To relieve this situation there should be several new areas of focus. The industry needs to understand this guidance is the first to explicitly embrace the goals and principles of the FDA initiative Pharmaceutical CGMPS for the 21st Century – A Risk based Approach, issued in 2004. The intent is to force the industry to adopt the principles of process understanding as the foundation for product quality, rather than fall back on the old model of inspection and testing. This requires a new, more cohesive linkage between product development technology transfer and validation organizations. Innovative companies are better positioned to make this paradigm shift as their current product development structure is more in line with establishing this level of process understanding. Generic and API manufacturers find themselves at a distinct disadvantage. It is not unusual for the process limits filed in an ANDA to have no supportive data at all. Similarly thin data backs up the establishment of the manufacturing batch record process limits. Bioequivalency lots are rarely manufactured at full scale since, in the absence of an In Vitro-In Vivo Correlation, there is always a chance the product will not be bioequivalent. Finally, historically, most process validation lots have been manufactured at nominal conditions so there is little precedence for making this leap in thinking.
If the industry and the FDA are to move forward several things must happen. First, all agencies dealing with market sectors of industry subsumed within the process validation guidance must put forth the same position regarding the new guidance. Second, it would be helpful to develop a common lexicon. I know the agency has been deliberate in not using the term critical process parameter, but doing so only slows the transition toward the new process-centric thinking of the new guidance.

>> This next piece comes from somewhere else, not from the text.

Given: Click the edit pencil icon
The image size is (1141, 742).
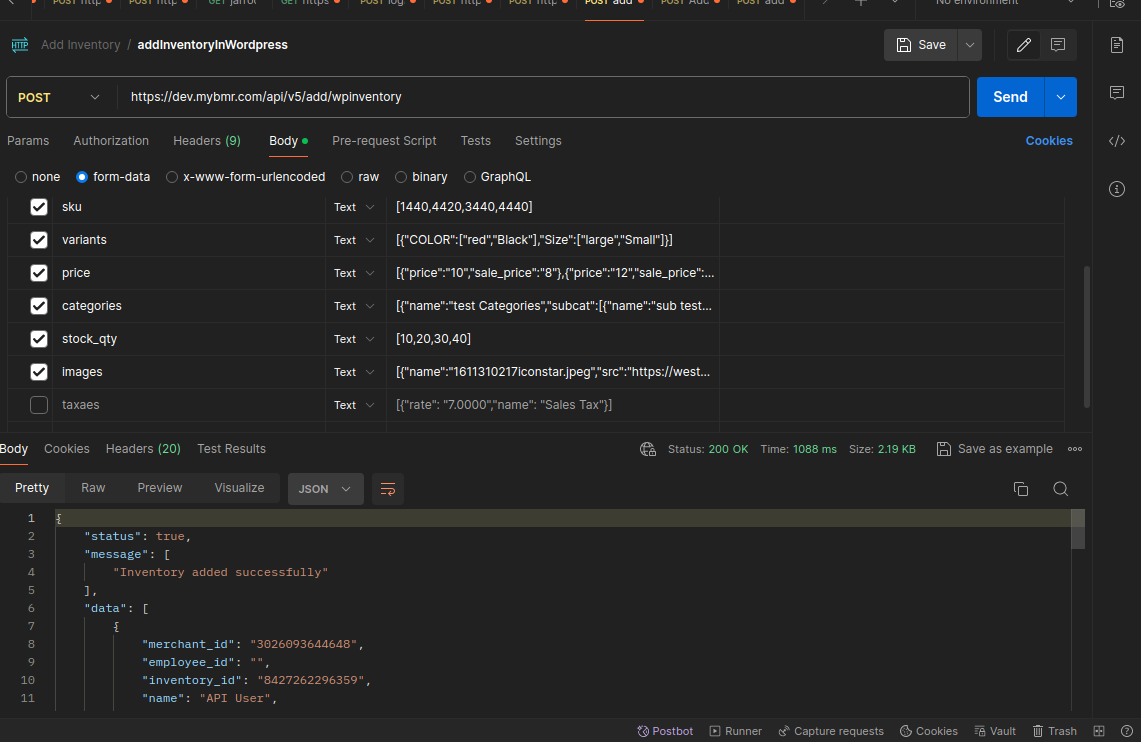Looking at the screenshot, I should point(1023,45).
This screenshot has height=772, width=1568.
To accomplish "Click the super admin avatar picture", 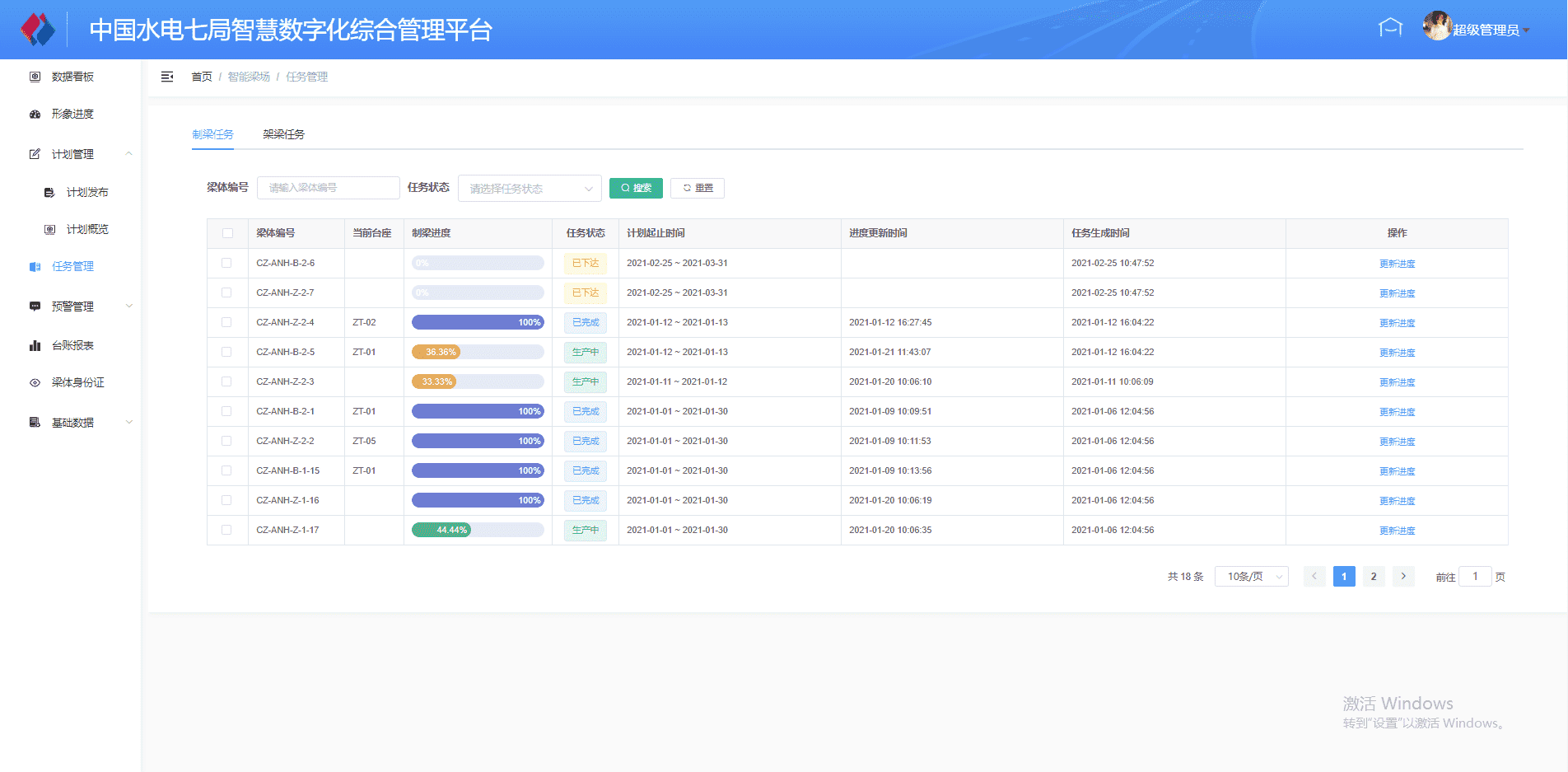I will point(1436,26).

The bottom line is that generics account for 78%2 of the drugs sold in the U.S. and that number will likely increase as we deal with issues such as drug pricing control and national healthcare. The absence of a unified position in terms of agency expectations can only add to the confusion in the current U.S. pharmaceutical market and will keep industry from doing the heavy lifting necessary to embrace the principles of the new guidance.
References
- Guidance for Industry – Process Validation: General Principles and Practices
U.S. Department of Health and Human Services
Food and Drug Administration
Center for Drug Evaluation and Research (CDER)

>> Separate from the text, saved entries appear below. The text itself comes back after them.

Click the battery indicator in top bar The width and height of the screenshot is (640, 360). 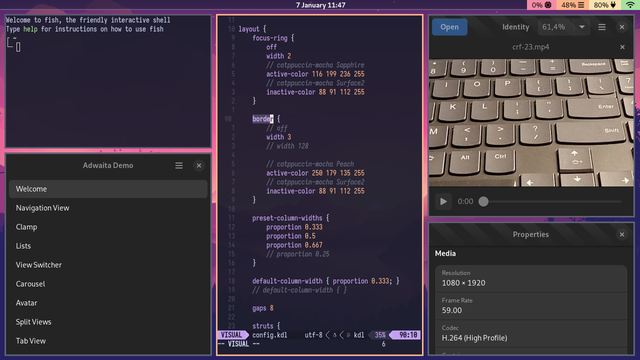pyautogui.click(x=604, y=5)
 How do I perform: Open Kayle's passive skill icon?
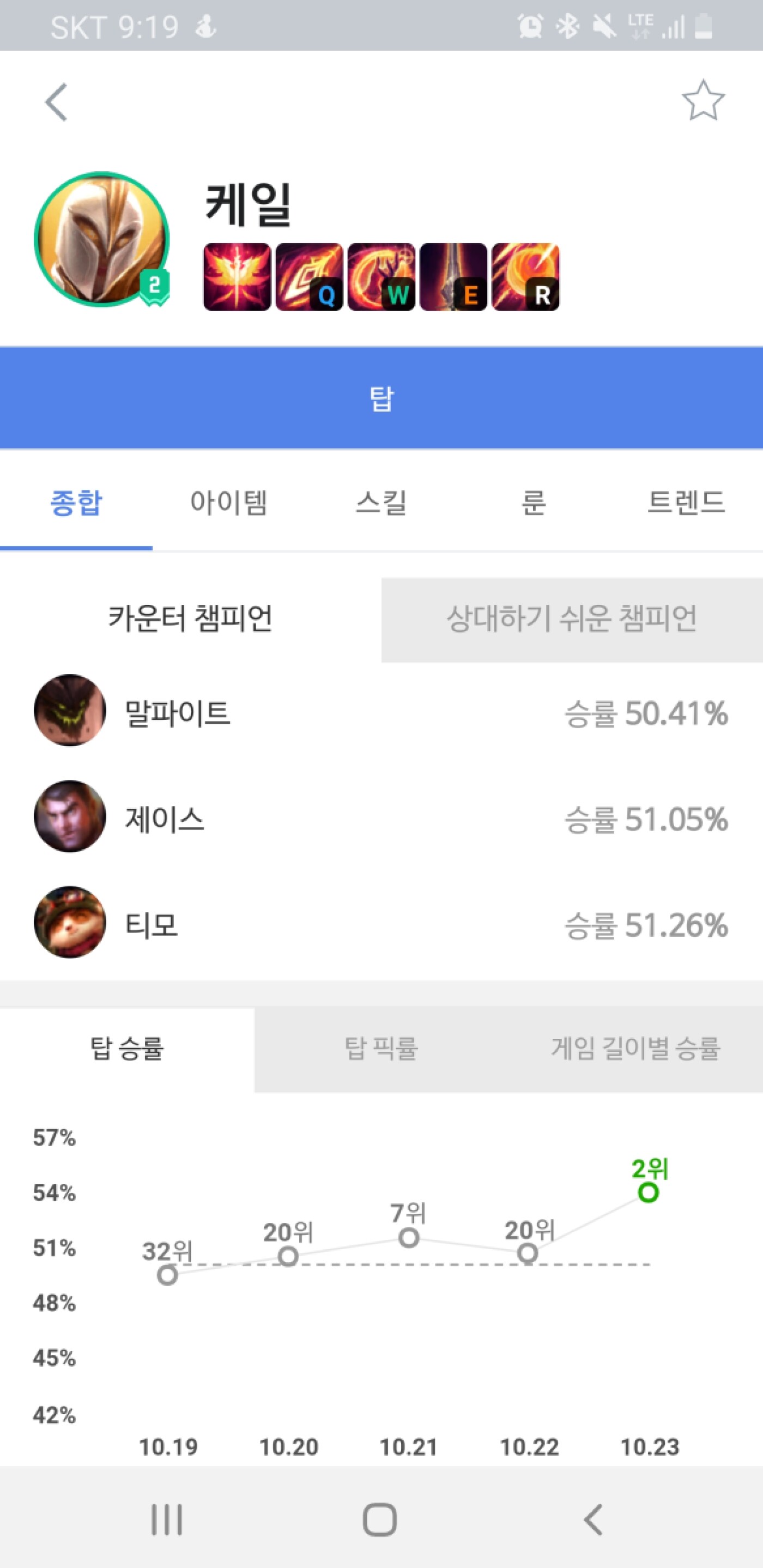pyautogui.click(x=237, y=277)
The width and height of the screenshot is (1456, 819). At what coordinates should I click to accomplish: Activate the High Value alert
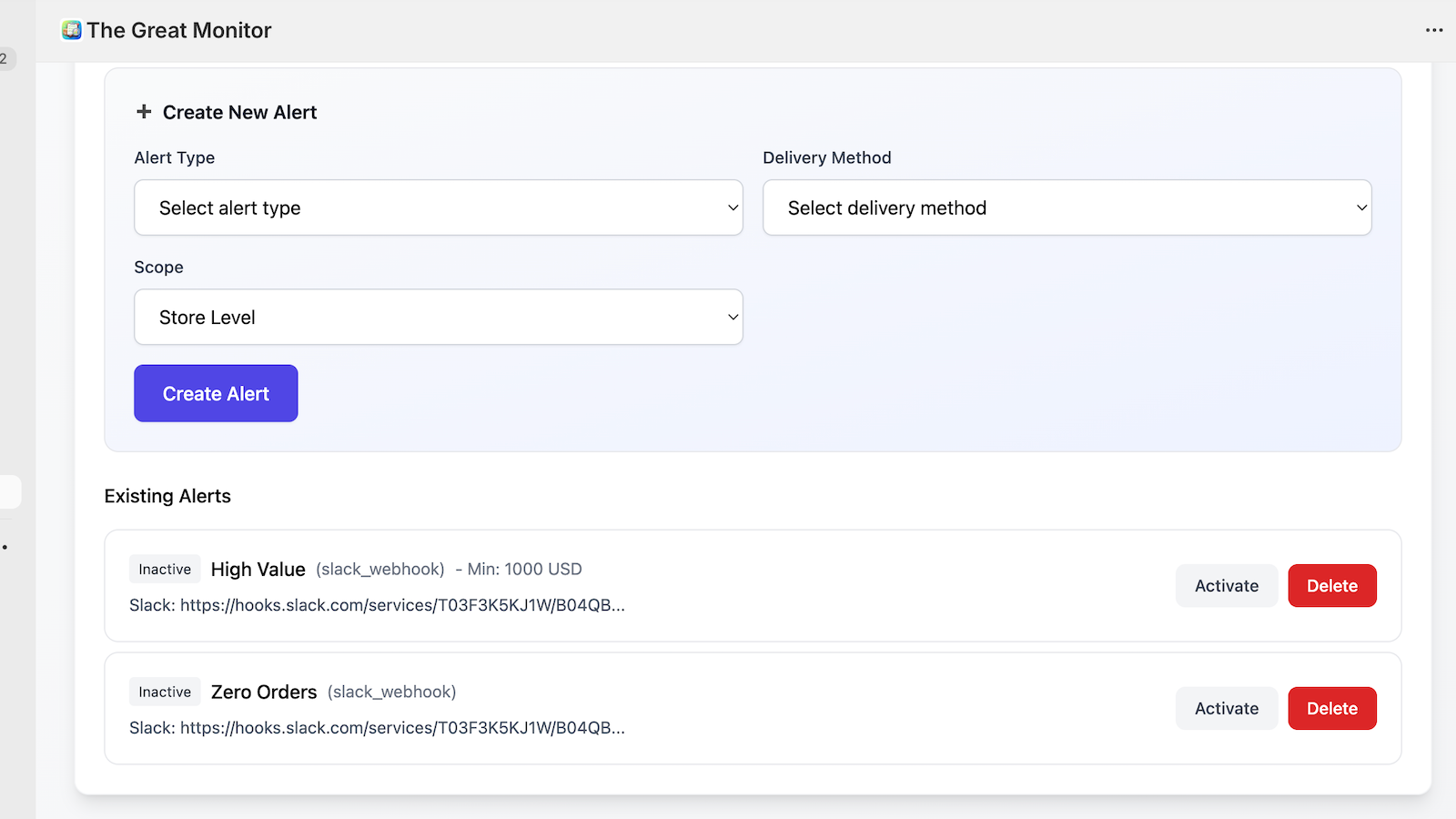(x=1226, y=586)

Center for Biologics Evaluation and Research (CBER)
Center for Veterinary Medicine (CVM)
January 2011 – Current Good Manufacturing Practices (CGMP) – Revision 1 - IMS Institute for Healthcare Informatics http://www.imshealth.com/portal/site/ims
Bikash Chatterjee is the president of Pharmatech Associates, Inc. He has been involved in the bio-pharmaceutical, pharmaceutical, medical device, and diagnostics industry for over 20 years. His expertise includes site selection, project management, design, and validation of facilities for both U.S. and European regulatory requirements.